Items listed in a dataset
════

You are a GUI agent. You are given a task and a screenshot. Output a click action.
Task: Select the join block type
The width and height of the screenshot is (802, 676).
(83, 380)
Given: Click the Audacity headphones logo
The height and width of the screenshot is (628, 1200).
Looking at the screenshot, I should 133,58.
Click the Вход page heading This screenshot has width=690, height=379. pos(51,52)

════

# Exercise details:
Please restate each record exactly as it reads.

# Solution to this exercise:
You are a GUI agent. You are given a task and a screenshot. Output a click action.
Task: Select the join block type
The width and height of the screenshot is (802, 676).
(83, 380)
Given: Click the Audacity headphones logo
The height and width of the screenshot is (628, 1200).
Looking at the screenshot, I should 133,58.
Click the Вход page heading This screenshot has width=690, height=379. pos(51,52)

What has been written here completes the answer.